> **Excerto do texto**:
5 -Não se poderá sequer atender às notificações da Segurança Social para propostas de decisão (Audiência prévia), ou eventual solicitação de documentos, pois também essas notificações, ocorreram depois dos 30 dias posteriores ao Requerimento de Apoio judiciário, e quanto ao caso da solicitação de outros/novos documentos para instrução do processo, nem sequer ocorreu, e como tal dever-se-ão considerar nulas, por extemporâneas, para todos os efeitos legais.
6 - A vexata quaestio centra-se no deferimento tácito, ocorrido no pedido de apoio judiciário da recorrente, em virtude do óbvio decorrer do prazo de 30 dias subsequentes à formulação do apoio judiciário, sem que a Segurança Social tivesse realizado quaisquer actos tendentes à interrupção desse mesmo prazo, deferimento tácito que o tribunal a quo entendeu não verificar mas, com o devido respeito, erradamente.
7 - O digníssimo Tribunal a quo fundamentou a sua decisão no conjunto dos elementos carreados para o processo pela Segurança Social.
8 - Dos elementos e documentos juntos aos autos pela Segurança Social resulta provado, e de forma categórica, o que os recorrentes peticionam, a saber, que foram ultrapassados os prazos para ser proferida decisão de deferimento ou indeferimento, e como tal legitimo se torna invocar e ver-lhe concedido o deferimento tácito.
9 - A data da formulação do pedido de Apoio Judiciário foi em 21.11.2011, já a notificação para Audiência Prévia ocorreu posteriormente, tendo decorrido desde a formulação do pedido de apoio judiciário, até à notificação para audiência prévia mais de 30 dias.
10- O artigo 25.°, n.º 1, da Lei n.º 34/2004, de 29 de Julho, fixa o prazo peremptório de 30 dias para conclusão e decisão do procedimento administrativo respeitante ao pedido de protecção jurídica, cuja apreciação passou a competir aos serviços de segurança social desde a desjudicialização operada pela Lei n.º 30-E/2000.

> **Material fornecido**:
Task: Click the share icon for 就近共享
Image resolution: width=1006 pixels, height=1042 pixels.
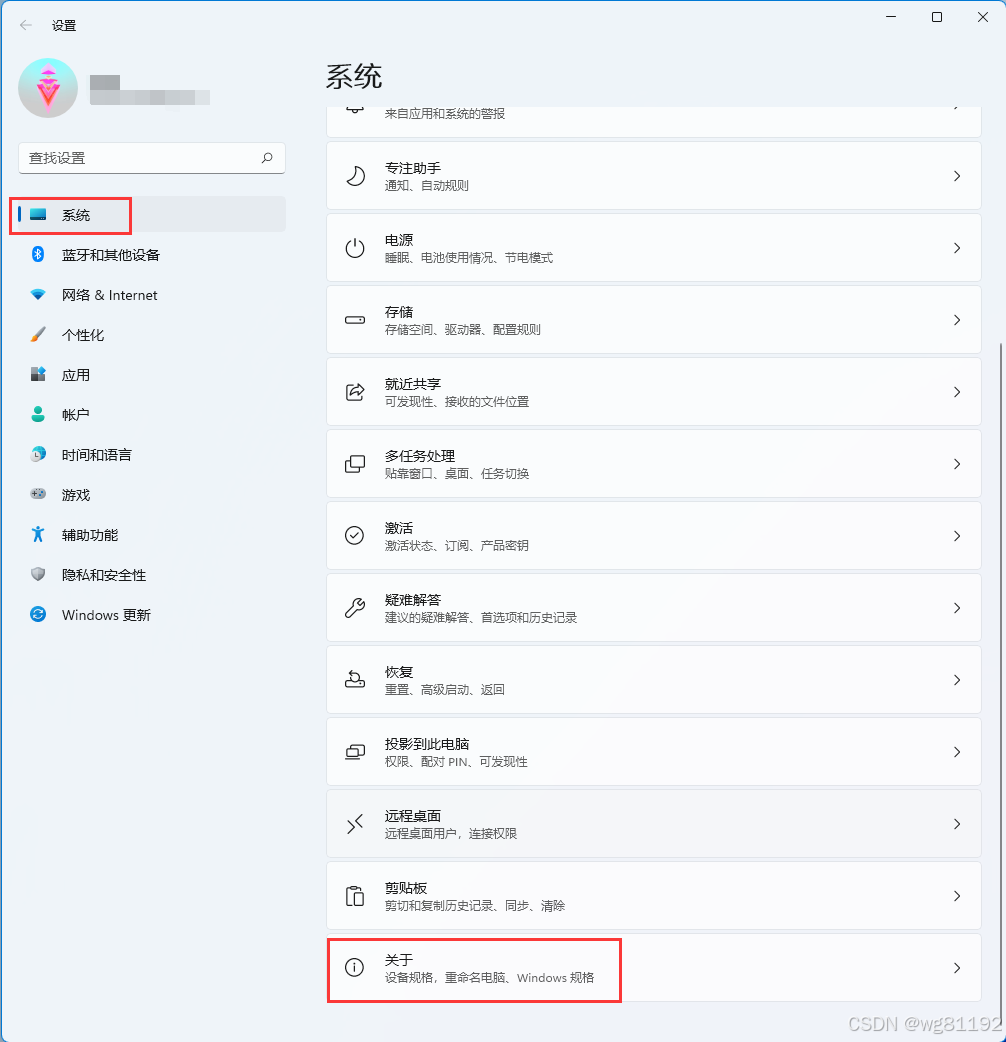Action: tap(355, 392)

> **Tarefa a fazer**:
Continue o texto sobre o deferimento tácito do pedido de apoio judiciário a partir da última frase. As linhas não têm nada a ver com o texto.

> **A resposta**:
11 - Decorrido esse prazo, considera-se deferido o pedido de pretensão de protecção jurídica formulado (artigo 25°, n.º 2 da Lei n.º 34/2004).
12 - O legislador enveredou, neste domínio, pelo regime de deferimento tácito, isto é, por atribuir um efeito jurídico positivo (de assentimento) ao silêncio administrativo, concedendo ao requerente o benefício correspondente à sua pretensão.
13 - Verificado que seja o decurso do lapso temporal legalmente fixado sem que o órgão com dever legal de decidir se tenha pronunciado expressamente.
14- Quer a valoração positiva do silêncio administrativo, quer o encurtamento do prazo, são soluções ordenadas a assegurar, no plano procedimental, maior celeridade e mais intensa protecção à garantia de que o acesso à justiça não seja denegado por insuficiência de meios económicos.
15 -É o legislador categórico, ao legislar no sentido de a decisão ter que ser tomada pela Administração no prazo de 30 dias subsequentes à formulação do pedido, sob pena de ocorrer o deferimento tácito a que alude o n.º 2 do artigo 25. ° da Lei n. ° 34/2004.
16 -O legislador optou pela cominação do deferimento tácito como meio de compelir a Administração a decidir dentro do prazo.
17 - Facto que nos autos não ocorreu, pelo que deverá, conforme peticionado ser concedido o deferimento tácito do Apoio Judiciário peticionado.
18 - Quanto à extemporaneidade do recurso, também aqui não podemos concordar com a douta decisão em crise, uma vez que o prazo para interposição de recurso quanto à Decisão que não admitiu o incidente de diferimento da desocupação do locado é de 30 dias, não se aplicando a diminuição do aludido art. 691° n.º5 do CPC.
19 - Desta forma o recurso e respectivas alegações é tempestivo, devendo ser admitido.
20° - A douta sentença recorrida, viola por errada interpretação a aplicação do disposto nos arts. 25° da Lei n.º 34/2004, art.° 691° n.º5 do CPC e 13° CRP.
Nestes Termos, deve ser dado provimento ao recurso e revogada o douto despacho recorrido.

Não foi oferecida resposta.

V.
As questões suscitadas são:
- o deferimento tácito do apoio judiciário a sobrepor-se ao indeferimento expresso subsequente;
- a tempestividade do recurso.

VI.
Os factos são os que supra se deixam descritos.

VII.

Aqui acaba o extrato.